◆ BRIEF ◆
Return, word for word, the lines of the material from the line with "This screenshot has width=508, height=434." up to and including the line with "Viewport: 673px width, 514px". Leave the pictures out of your answer.

Material from a data collection

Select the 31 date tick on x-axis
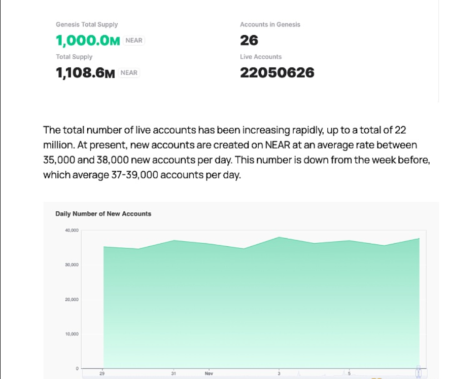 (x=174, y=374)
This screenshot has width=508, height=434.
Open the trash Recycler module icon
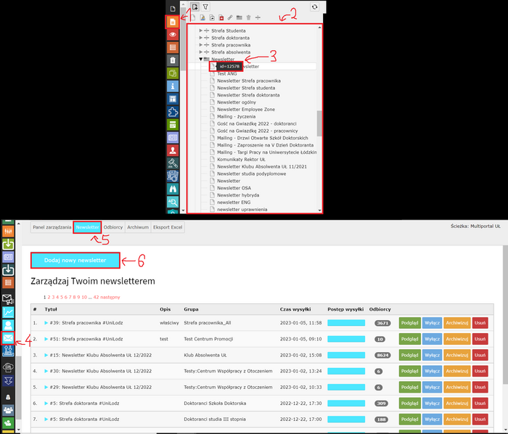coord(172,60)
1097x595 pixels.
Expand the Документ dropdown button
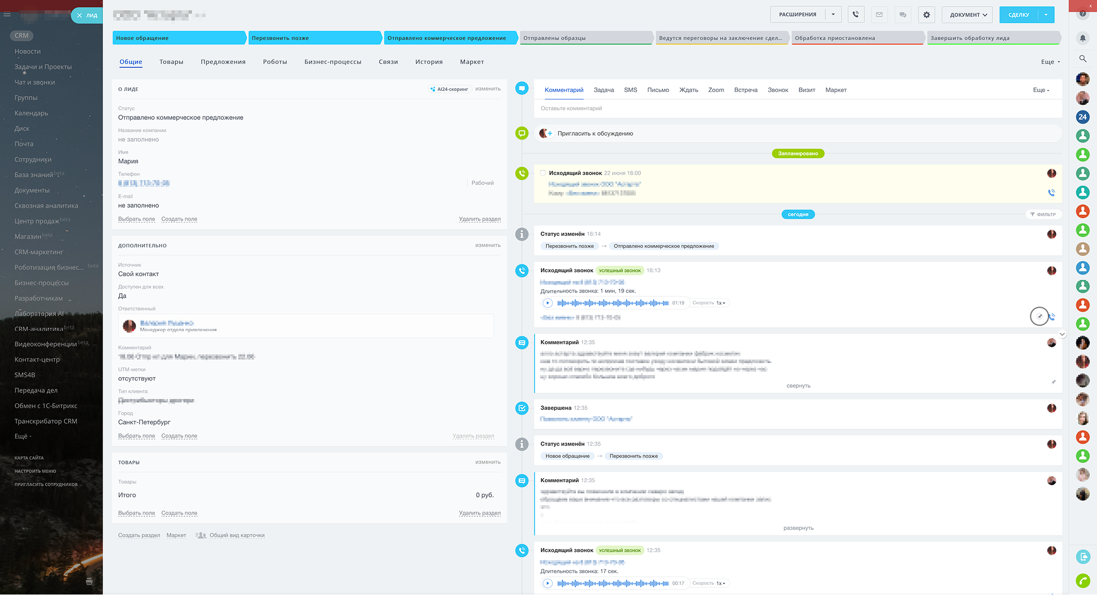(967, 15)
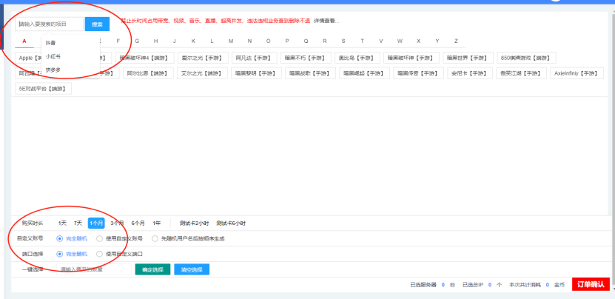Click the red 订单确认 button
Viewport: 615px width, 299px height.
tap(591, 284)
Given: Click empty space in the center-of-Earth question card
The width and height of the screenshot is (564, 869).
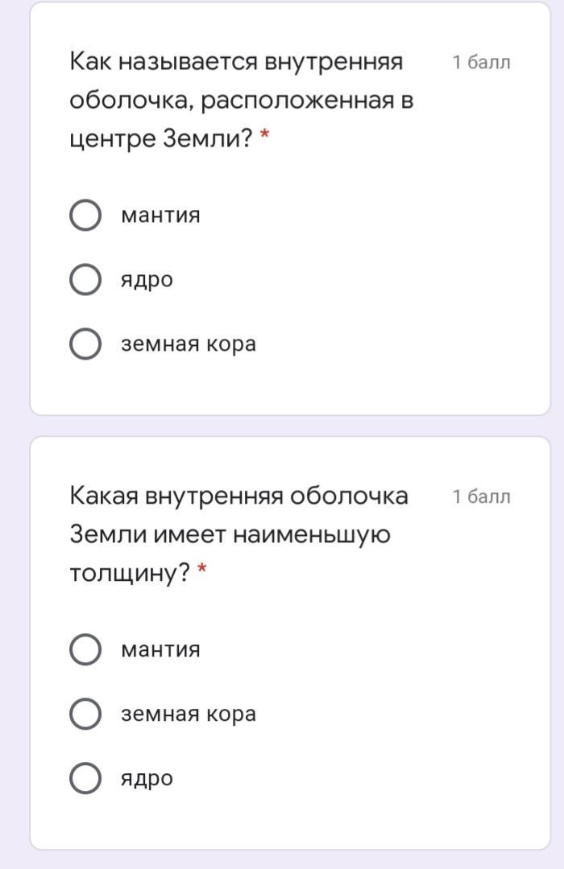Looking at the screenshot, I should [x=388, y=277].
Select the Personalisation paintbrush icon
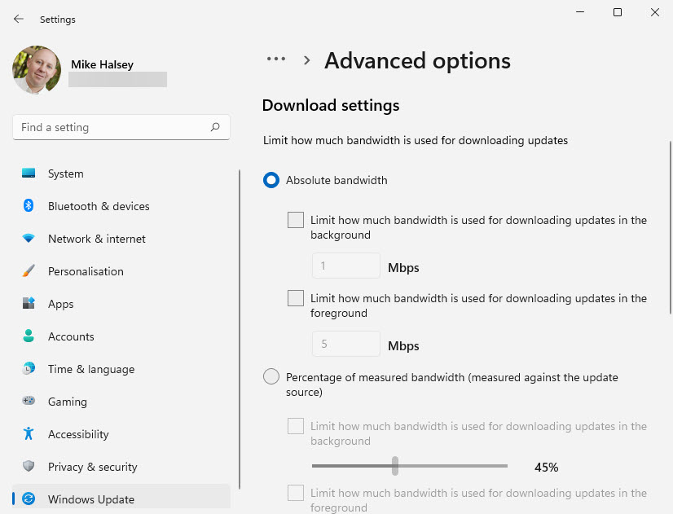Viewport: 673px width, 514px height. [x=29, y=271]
==
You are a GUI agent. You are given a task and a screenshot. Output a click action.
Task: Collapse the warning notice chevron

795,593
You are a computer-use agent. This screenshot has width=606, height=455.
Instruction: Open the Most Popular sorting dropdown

◆ RESULT ◆
This screenshot has width=508, height=434.
Open the trash Recycler module icon
coord(172,60)
1097x595 pixels.
Expand the Документ dropdown button
(967, 15)
Click the red 订单确认 button
Viewport: 615px width, 299px height.
tap(591, 284)
Given: Click empty space in the center-of-Earth question card
The width and height of the screenshot is (564, 869).
Looking at the screenshot, I should [x=388, y=277].
Select the Personalisation paintbrush icon
Viewport: 673px width, 514px height. [x=29, y=271]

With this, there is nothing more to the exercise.